But when she reached her car and gasped at the sight of it. She knew it was damaged when she hit the wall. Edwin had said she “might” not be able to drive it. But this was…

“Oh my God…” she breathed. How had she survived this? The entire front end was smashed, glass shattered, the steering wheel bent in an unnatural direction.

No…that couldn’t be. She’d had a superficial head injury, and it had healed quickly. Someone had done something to her car. Taken it, driven it and smashed it against a wall at a hundred miles an hour. Someone wanted to keep her trapped here. She wouldn’t let them. She’d walked to town if she had to. She’d run.

She started to step out of the courtyard but then saw movement on the cobblestone.
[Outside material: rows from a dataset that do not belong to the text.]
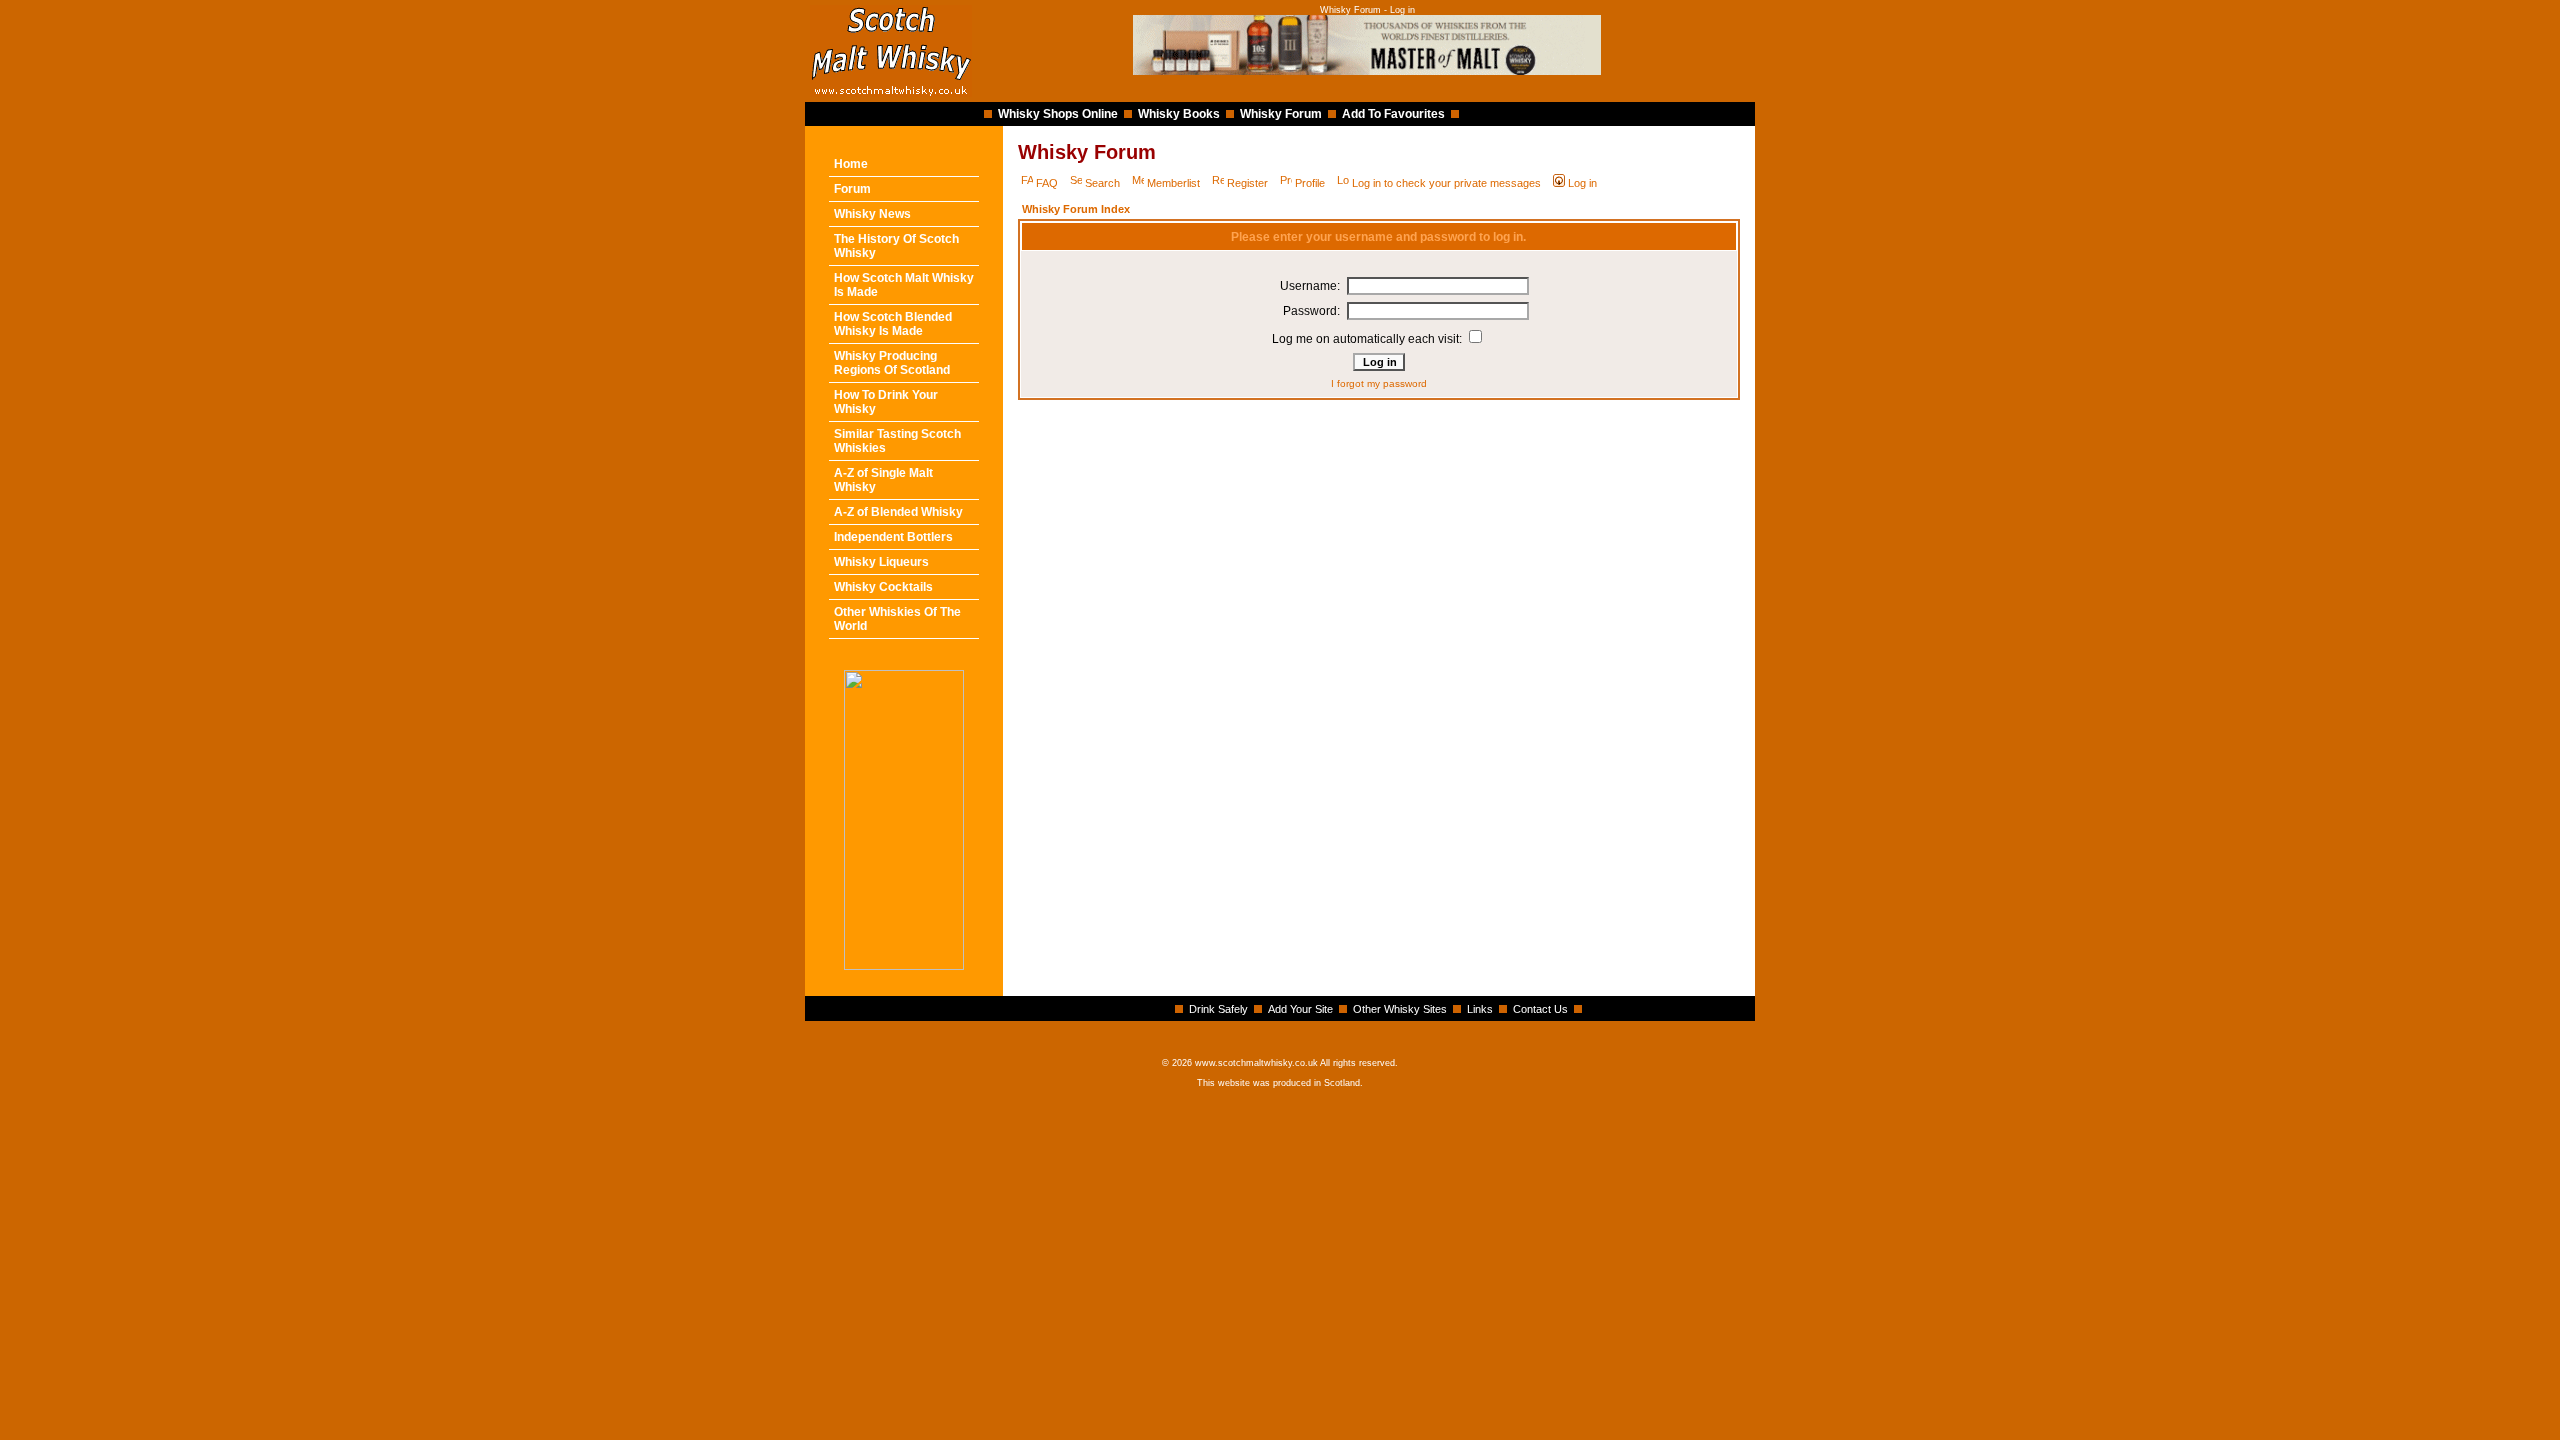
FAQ (1047, 183)
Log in (1582, 183)
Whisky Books (1179, 114)
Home (851, 164)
Gasping, she pulled her foot back.

A snake. A big one, black and coiled, lay on the road guarding it like a one-headed Cerberus. She leapt back. A woman alone at night? She should take a knife with her. She turned to run back to her cottage.
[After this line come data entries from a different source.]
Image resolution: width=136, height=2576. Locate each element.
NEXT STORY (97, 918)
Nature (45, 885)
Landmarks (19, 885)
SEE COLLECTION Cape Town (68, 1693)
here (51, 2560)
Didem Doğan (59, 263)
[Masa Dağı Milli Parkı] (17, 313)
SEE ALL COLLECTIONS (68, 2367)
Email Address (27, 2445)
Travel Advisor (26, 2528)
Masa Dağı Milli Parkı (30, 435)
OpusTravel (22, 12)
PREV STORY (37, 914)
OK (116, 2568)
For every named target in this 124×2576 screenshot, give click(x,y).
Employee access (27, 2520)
And there she was. A flash of a white dress in the dark.

On pure instinct, and with a rush of terror and determination, Gwen raced across campus, running as fast and as hard as she could. She would not let The Bride/Miss Muir elude her this time.

The Bride seemed to notice her but too late. Gwen grabbed a handful of the woman’s hair as she descended the stone stairs from the turret.

Gwen stared down at the chunk of hair in her hand. She tried to scream. But a hand covered her mouth and silenced her scream.

Then she saw the face of The Bride.

The hand came off her mouth.

“Laird?”

“Um…hi, Miss Ashby,” he said, looking immediately apologetic and embarrassed.

Her stomach nearly dropped out of the bottom of her feet at the shock and relief that it was Laird, only Laird, in a white dress.

What the hell?

“What are you doing out here, Laird? What is all this?” she demanded.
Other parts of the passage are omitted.